Gold rebounds on weaker dollar

14 Nov, 2006

Gold rebounded on Monday, hovering not far from a 2-month high around $636 an ounce hit last week after the US dollar dropped against other currencies and selling in Japanese futures subsided. Spot gold rose to $631.70/632.60 an ounce from $627.00/628.00 an ounce late in New York and London's afternoon fix at $629.30 an ounce.
Gold rallied to $636.50 on Friday on the back of a falling dollar and speculation China could buy the yellow metal, but profit taking erased much of the gains. It ended more than $6 an ounce lower in the US market. "If the dollar dips again and again, it will be pretty good for gold," said commodities analyst Tobin Gorey of Commonwealth Bank of Australia.

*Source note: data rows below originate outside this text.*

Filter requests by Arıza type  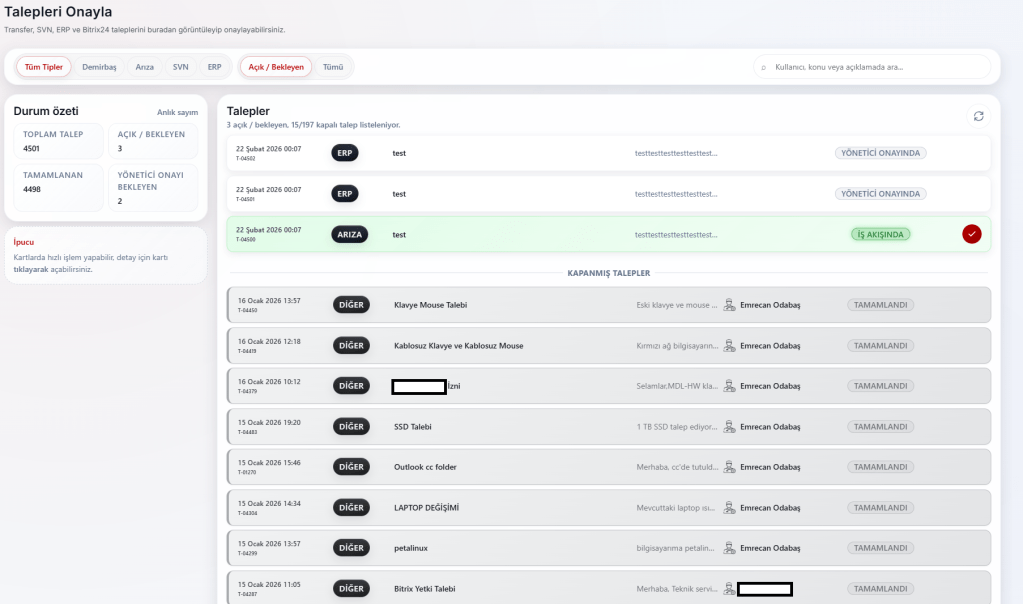(145, 67)
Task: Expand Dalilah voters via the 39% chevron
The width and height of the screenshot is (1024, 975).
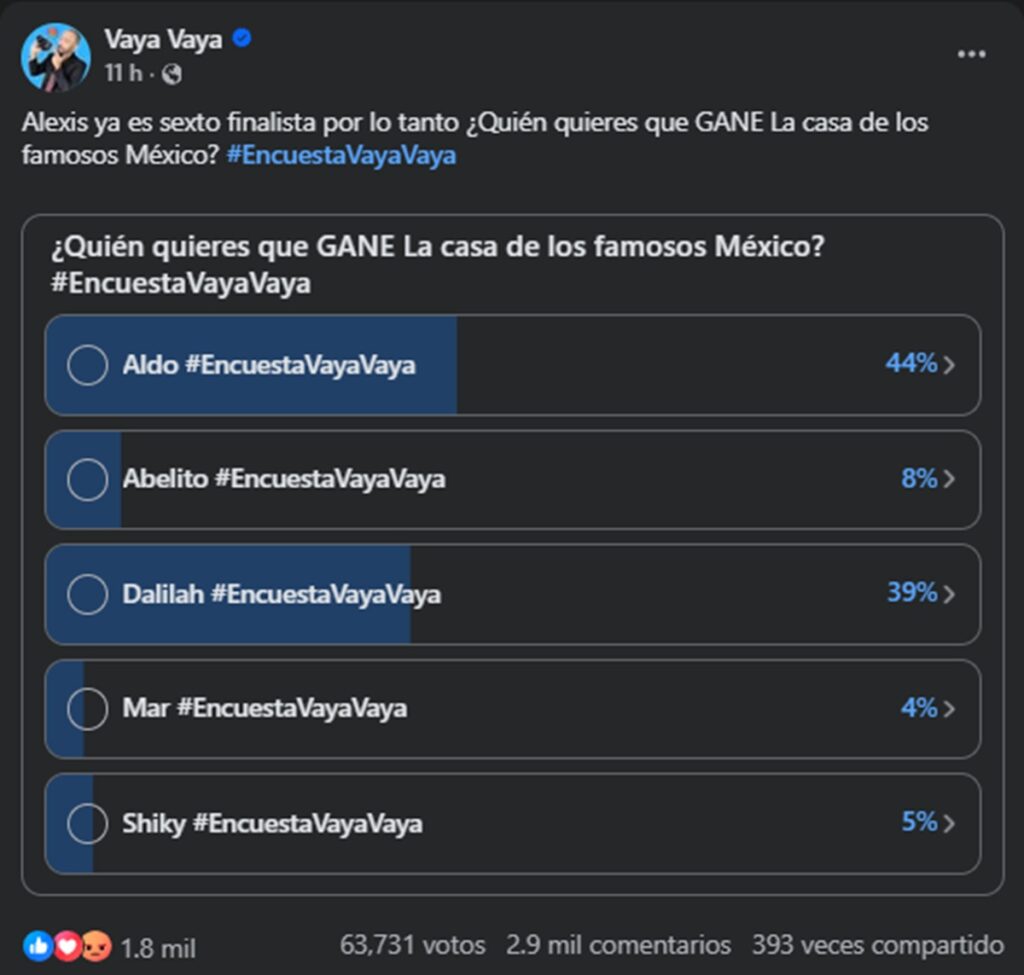Action: (x=949, y=595)
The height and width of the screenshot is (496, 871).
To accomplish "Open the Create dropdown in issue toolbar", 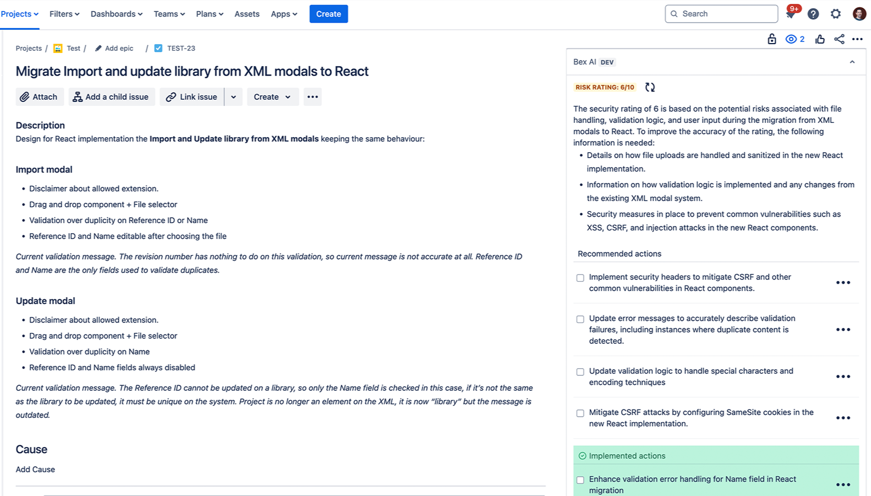I will click(272, 97).
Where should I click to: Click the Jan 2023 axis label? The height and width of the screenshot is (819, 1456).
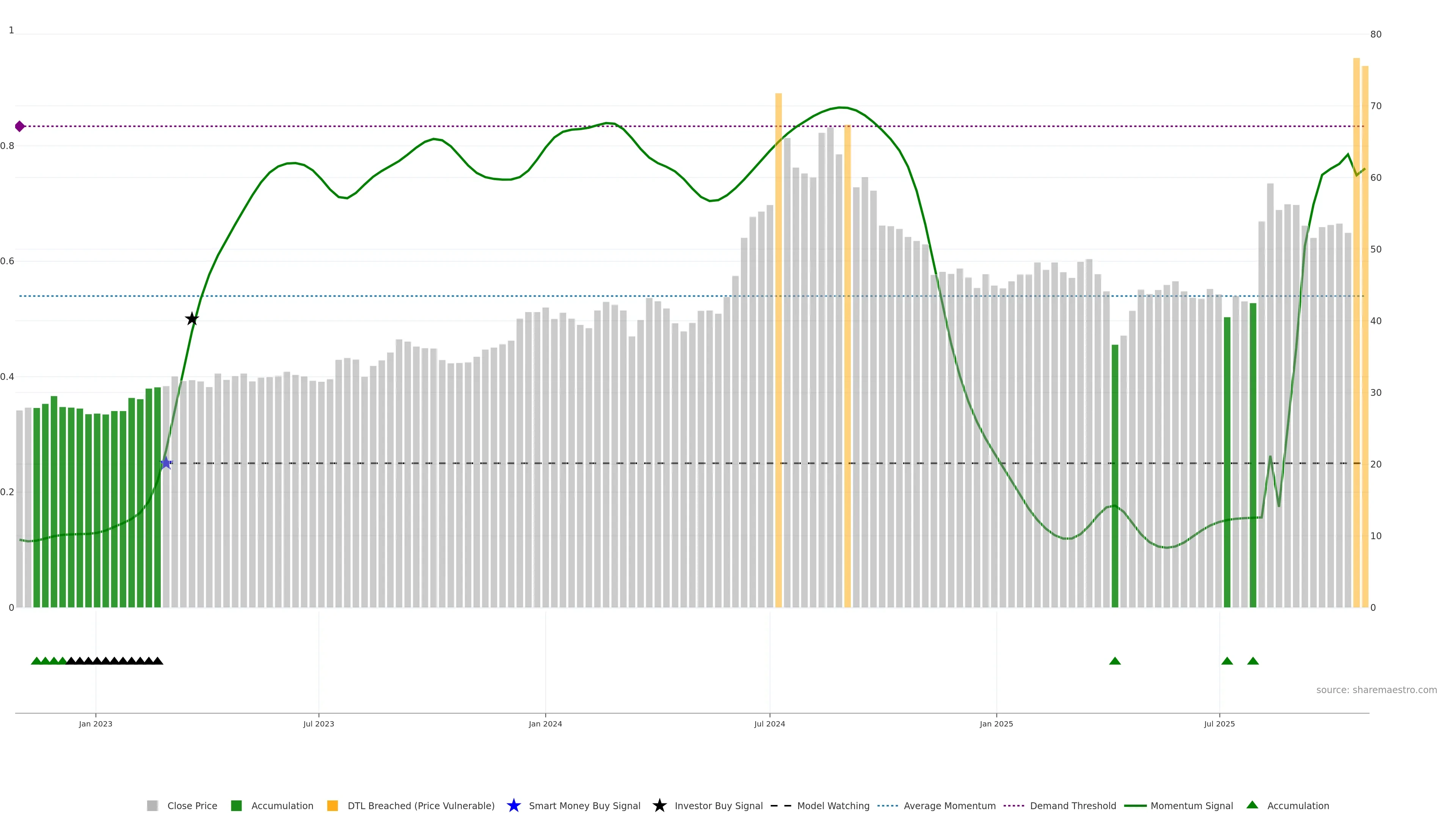(x=96, y=723)
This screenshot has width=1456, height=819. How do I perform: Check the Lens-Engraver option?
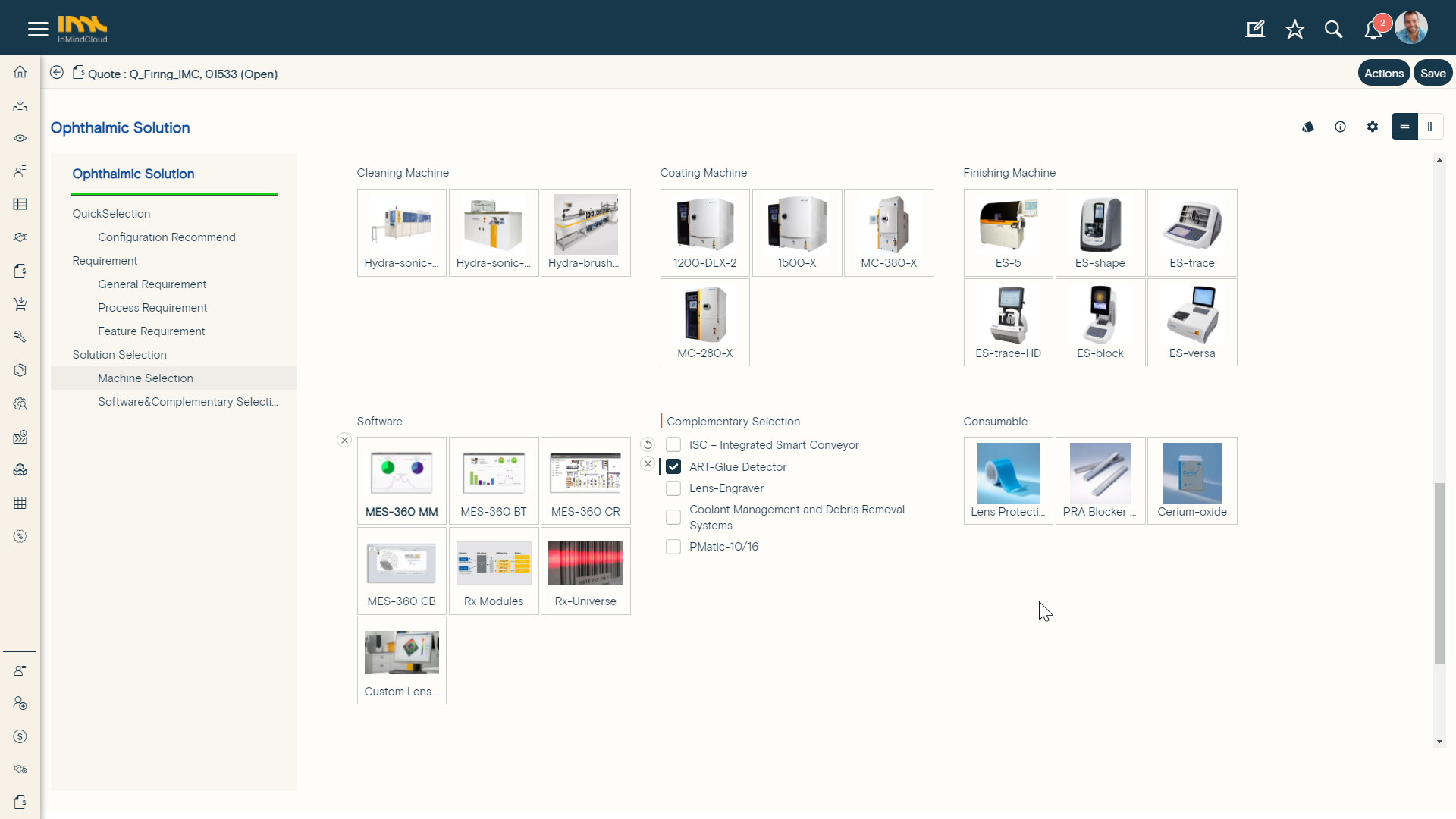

Gold would find resistance at $636 and $637 an ounce, said Gorey, adding that more weakness in the dollar could help the metal rise further to $640 a high last seen in September. The euro edged up to $1.2855 from around $1.2840 late in New York on Friday, when it rose to its highest since August 21 around $1.2900. The dollar eased to 117.40 yen from around 117.60 yen. The dollar was under pressure on worries that central banks might gradually shift their foreign exchange reserves away from the currency after People's Bank of China Governor Zhou Xiaochuan reiterated that Beijing planned to diversify its estimated $1 trillion in reserves.
Benchmark gold futures on the Tokyo Commodity Exchange fell to as low as 2,398 yen per gram and was quoted at 2,409 yen, still nine yen lower than on Friday's close.
Silver rose to $13.01/13.08 an ounce from $12.99/13.06 late in New York but off on Friday's two-month high of $13.14 an ounce. Platinum rose to $1,210/1,215 an ounce from $1,206/1,212 late in New York. The metal had rallied to a two-month high of $1,227 last week. Palladium eased to $328/333 an ounce from $330/335.